From The Evolution of Cooperation by Robert Axelrod: "If the game is played a known finite number of times, the players still have no incentive to cooperate."

I am having trouble understanding the claim that always defecting is optimal. I understand that the best strategy against 'always defect' is to always defect as well and that this is a Nash equilibrium. I have also seen and understand the backward inductive proof. I can see this proof being valid for proving the Nash equilibrium part, but not for the optimal part. I can give a simple example.

Player x applies the tit for tat strategy.
Player y applies the tit for tat strategy as well. Both do not care about N.
Player z applies the claimed optimal strategy of always defecting.

Now if we set N equal to 1, then obviously player z's strategy is optimal. No matter what, their strategy is always preferred.
But if we set N equal to, for example, 100 this is no longer the case as player x will perform better against player y than player z would. Doesn't this show that always defecting is suboptimal?
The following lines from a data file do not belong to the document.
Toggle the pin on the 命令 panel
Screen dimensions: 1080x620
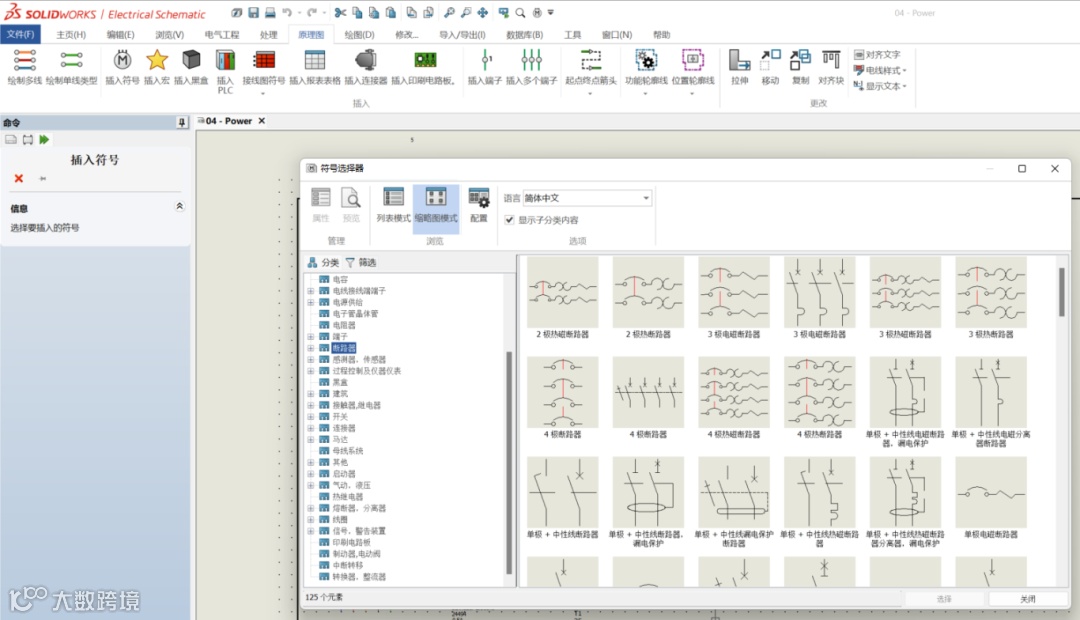pos(181,122)
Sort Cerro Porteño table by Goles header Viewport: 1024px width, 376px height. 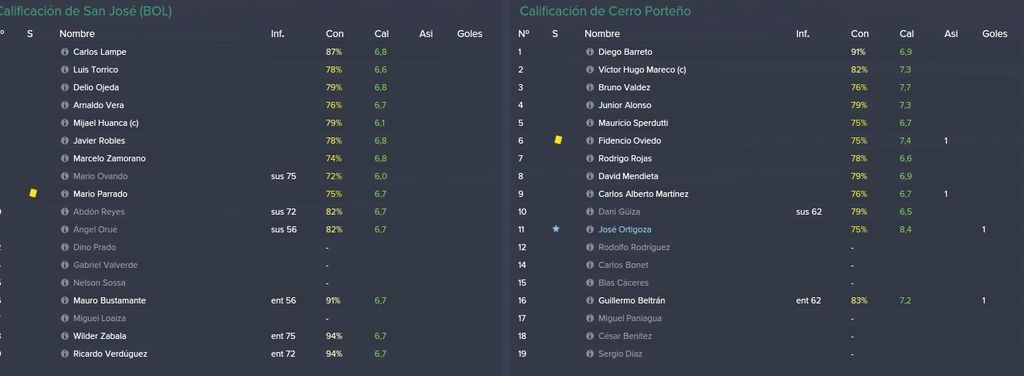[x=995, y=34]
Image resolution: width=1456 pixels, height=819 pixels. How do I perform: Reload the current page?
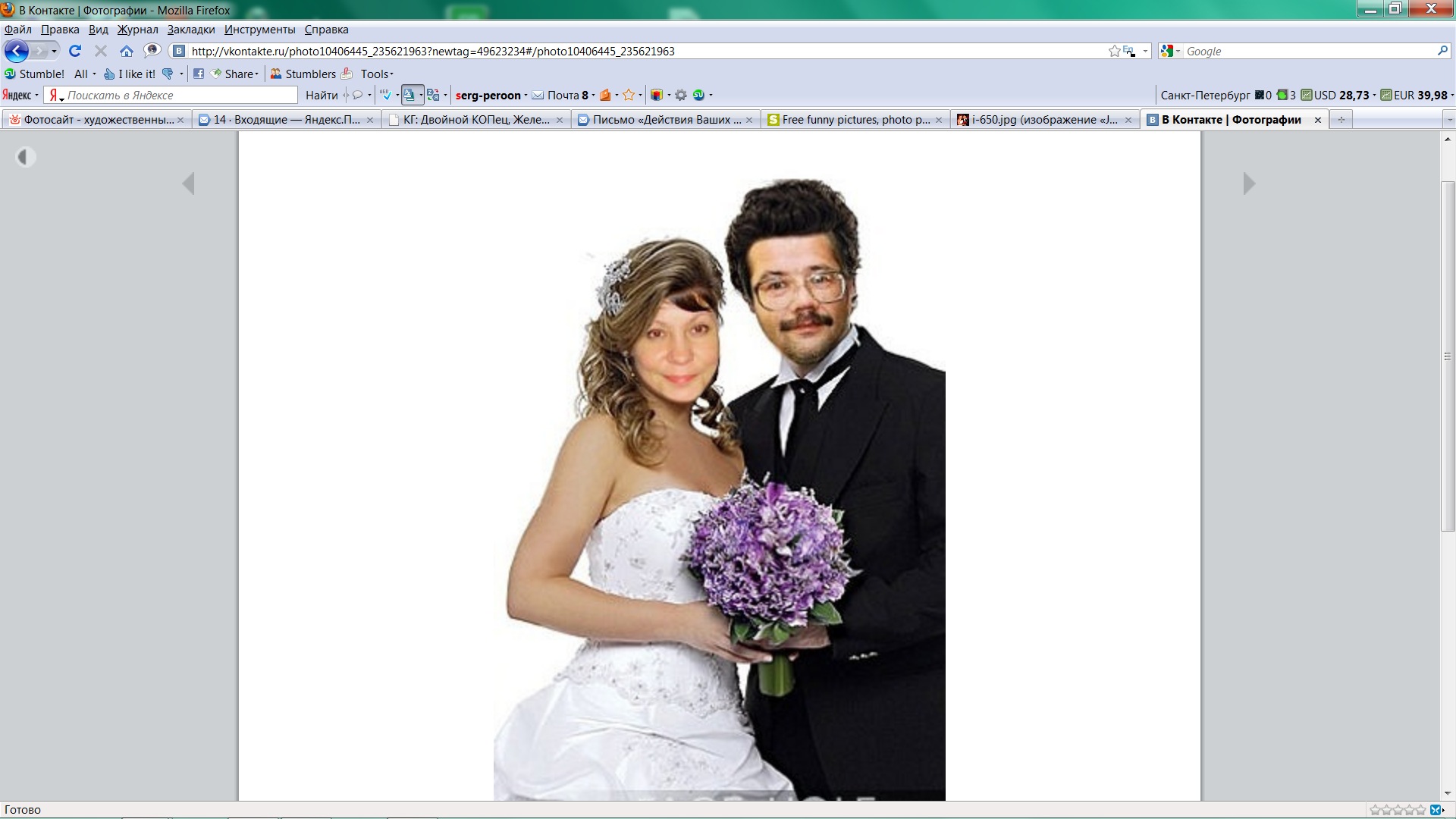75,51

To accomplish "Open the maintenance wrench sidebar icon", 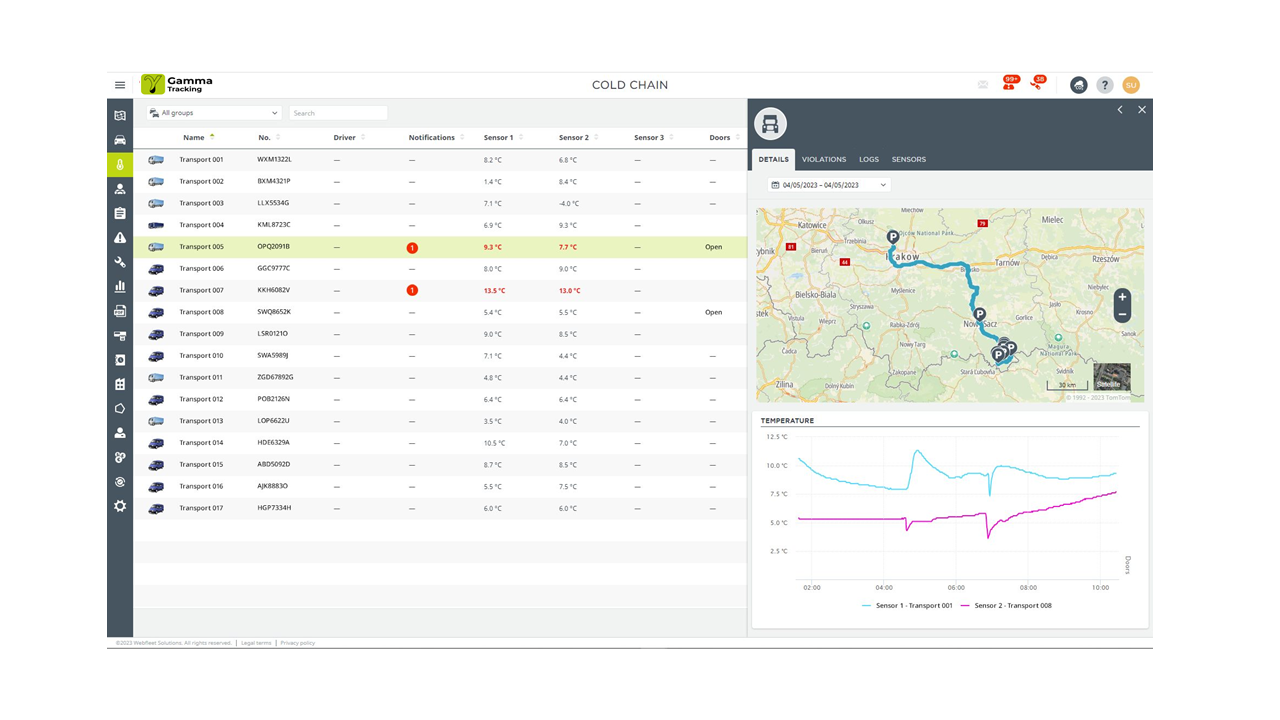I will (x=120, y=262).
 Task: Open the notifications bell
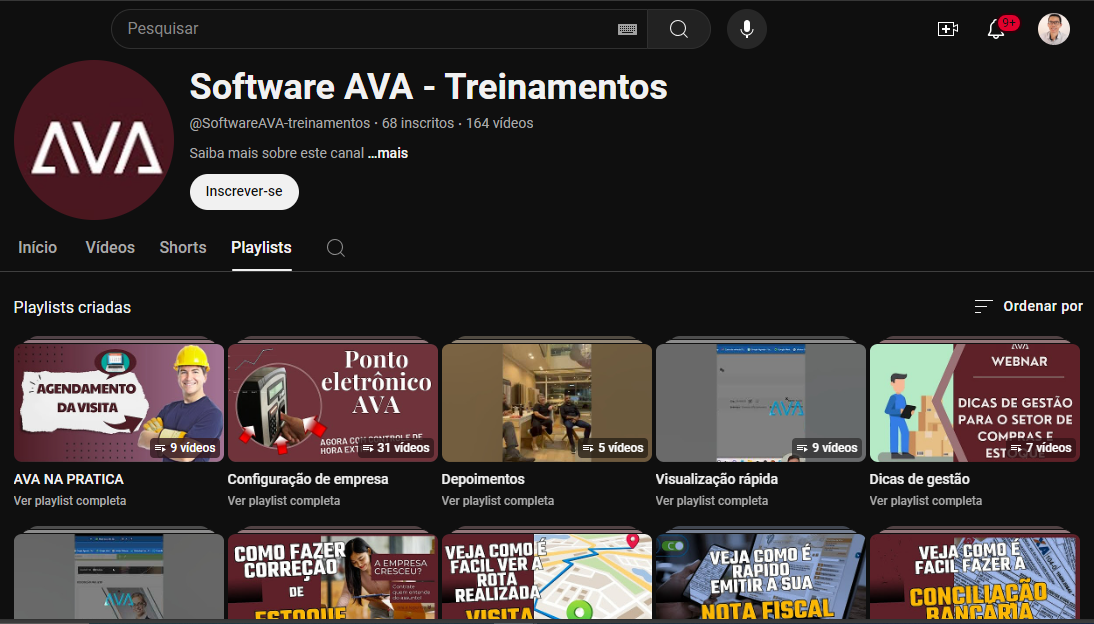(996, 29)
• It may have something to do with the fact that if one or both players know the amount of rounds being played, they can calculate the certain net loss/gain of all options taken, since there is a finite number of possibilities. I'll do some mapping and see what I find with this specific scenario of players. Apr 20, 2021 at 16:48

## 2 Answers

This theorem assumes both players play optimal (i.e. get the best possible result for themselves). Both tit for tat players are not optimal, since they can improve their own score by always defecting on the last round. This theorem can therefore not be applied to this situation.

It is true if you have this population, tit for tat players might get a higher score on average, as can be seen in your example, if there exist players which also sometimes cooperate, if the strategy is the same for a player throughout its whole life. However if one tit for tat player decides to change its strategy and defect on every last round instead, this player will get an even higher score. The other tit for tat player will know this (since he knows the opponent will play optimal) and will therefore also change its strategy and defect in the last round. This will lead to iteratively changing the strategies to defect on one more round. In the end we reach the same strategy: always defecting

I think the claims you cited are making the implicit assumption that all agents involved in the game are implementing Causal Decision Theory. Under this assumption, the inductive argument proves that the other agent will defect in all cases, and then it becomes optimal for the first agent to defect as well.

Once you drop this assumption, the claim is no longer true. In fact, non-CDT agents may cooperate even when $$N=1$$. You may be interested in this paper. Tit for Tat is an example of a strategy incompatible with Causal Decision Theory.